672P - Phase I/II trial of RVU120 (SEL120), CDK8/CDK19 inhibitor in patients with relapsed/refractory metastatic or advanced solid tumors

Background

CDK8 and its paralog CDK19 are part of the mediator complex connecting enhancers and core promoters and regulating genes responsible for oncogenic transformation and differentiation. RVU120 is a selective CDK8/19 inhibitor, currently in phase 1 clinical development. RVU120 showed strong anticancer activity in non-clinical cancer models.

Methods

In the ongoing phase I/II study (NCT05052255), patients with metastatic or locally advanced solid tumors receive RVU120 until disease progression or unacceptable toxicity.
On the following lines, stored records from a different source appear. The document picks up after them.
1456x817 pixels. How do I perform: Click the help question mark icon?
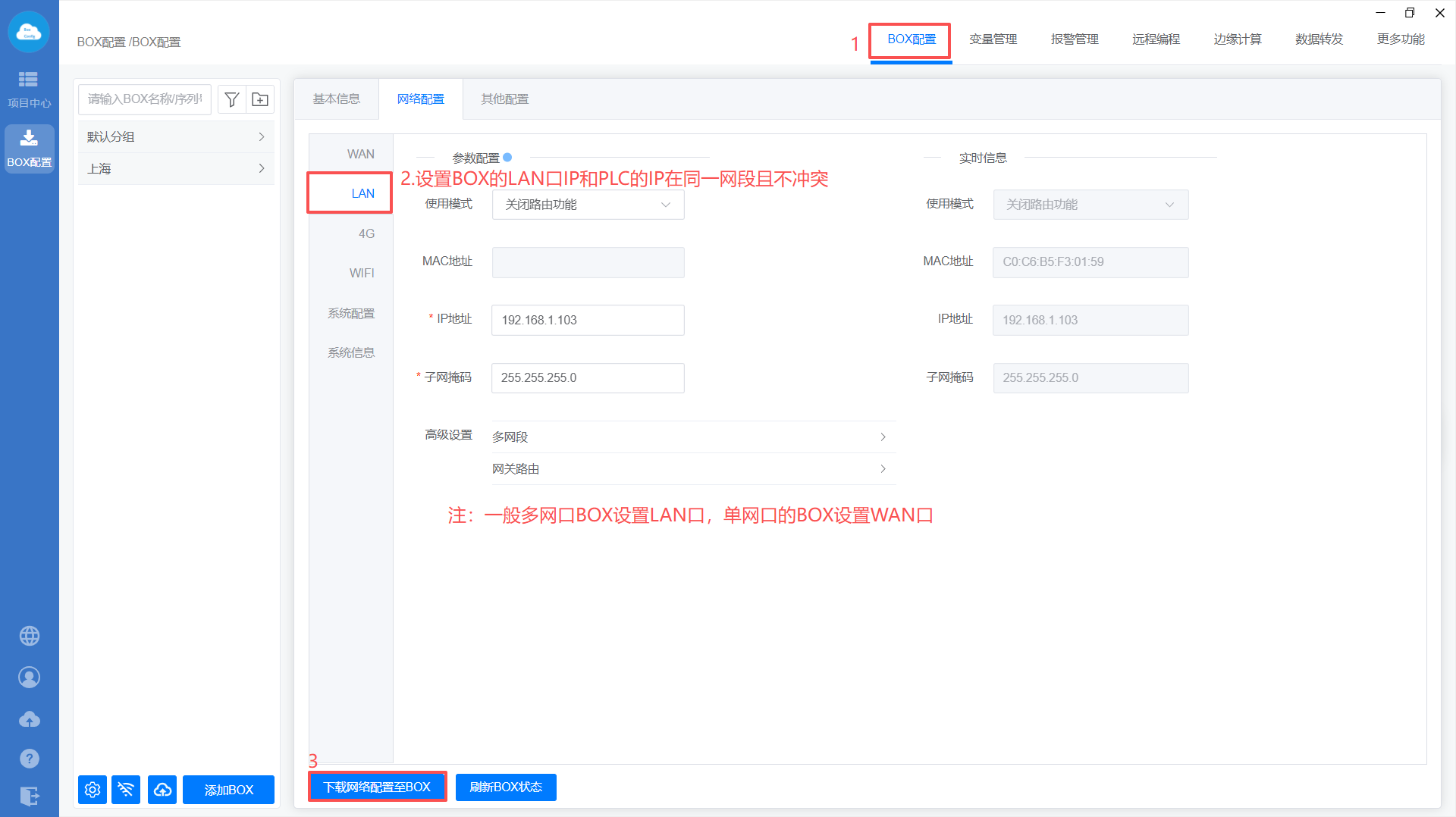(30, 758)
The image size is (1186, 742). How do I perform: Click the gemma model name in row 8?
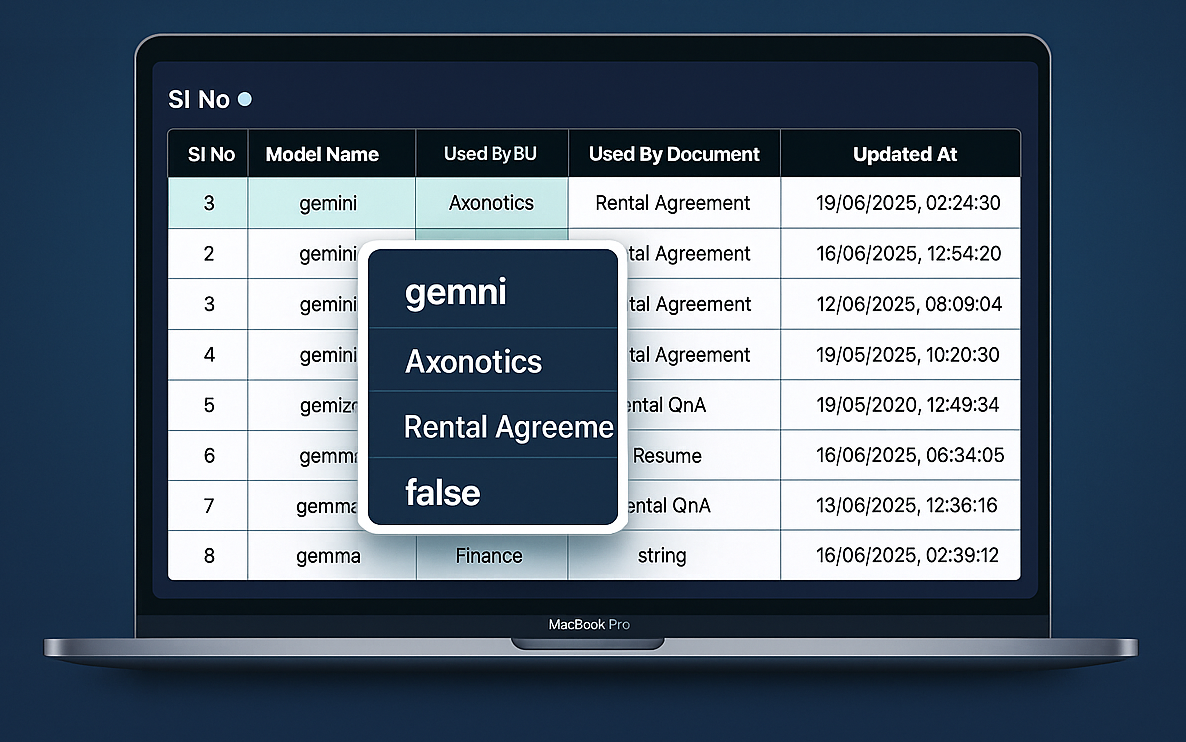328,555
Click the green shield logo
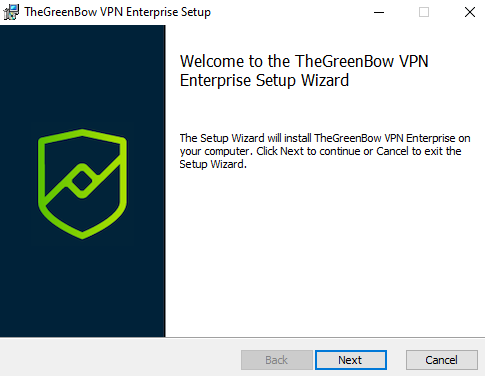The image size is (485, 376). [82, 184]
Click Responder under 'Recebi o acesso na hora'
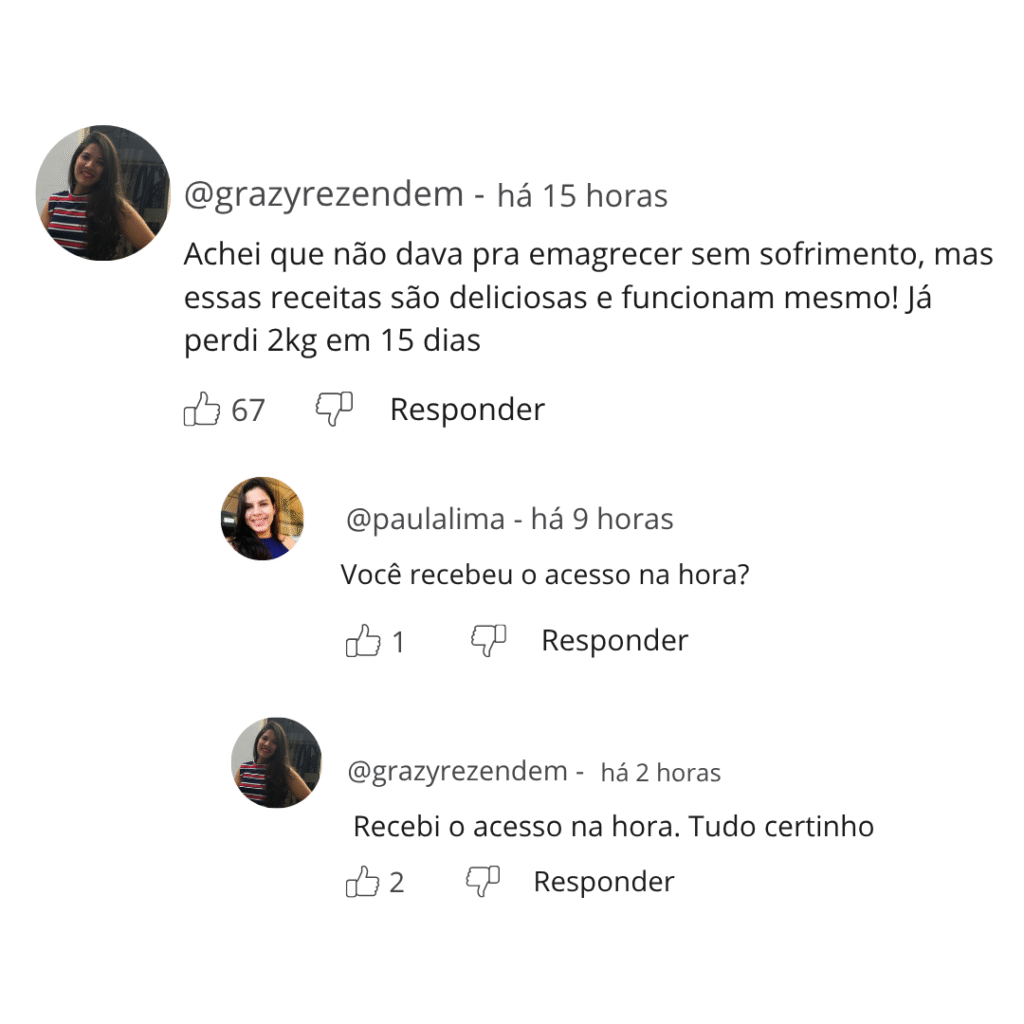Image resolution: width=1024 pixels, height=1024 pixels. [x=603, y=882]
Primary objectives are safety, tolerability, and determination of the recommended phase 2 dose. Secondary objectives include ORR, pharmacokinetic and pharmacodynamics. Molecular response to RVU120 is assessed by genetic profiling of tumor biopsies and ctDNA. NanoString technology is used for transcriptional profiling of tumor biopsies.

Results

As of 01 May 2023, there were 30 patients treated across 7 cohorts (75 - 375 mg). The most frequent AEs were nausea and vomiting, all were G1 or 2. No patient experienced a DLT, 10 SAEs were reported in 6 patients (worsening of tumoral pain, urinary tract infection, medullary compression, lower GI bleeding, worsening of basal ataxia/dizziness, renal calculi, stroke). One patient died following an SAE of general physical health deterioration due to PD. No SAE was considered IMP related. A total of 15 patients had at least 1 RECIST assessment: 2 PD (21% and 26% increase in TL size), 13 radiologic SD (between -4% and +11% change in TL size). Out of these, a patient with refractory pancreatic cancer achieved a reduction of CA19.9 on 3 consecutive time points and radiologic SD after cycle 3. Pharmacodynamic profiling of all patients revealed target engagement of >70% at doses up to 375 mg. Data from genetic and transcriptomic profiling will be presented.

Conclusions

After 7 dose levels with single agent RVU120 (up to 375 mg), a favorable safety profile was observed. Most TEAEs were mild/moderate, no DLTs nor IMP related SAEs were reported. RECIST assessments of 15 patients demonstrated radiologic SD in 13 patients. Dose escalation is currently ongoing with PK modeling indicating high target engagement.

Clinical trial identification

NCT05052255.

Editorial acknowledgement

Legal entity responsible for the study

Ryvu Therapeutics SA.

Funding

Ryvu Therapeutics SA.

Disclosure

All authors have declared no conflicts of interest.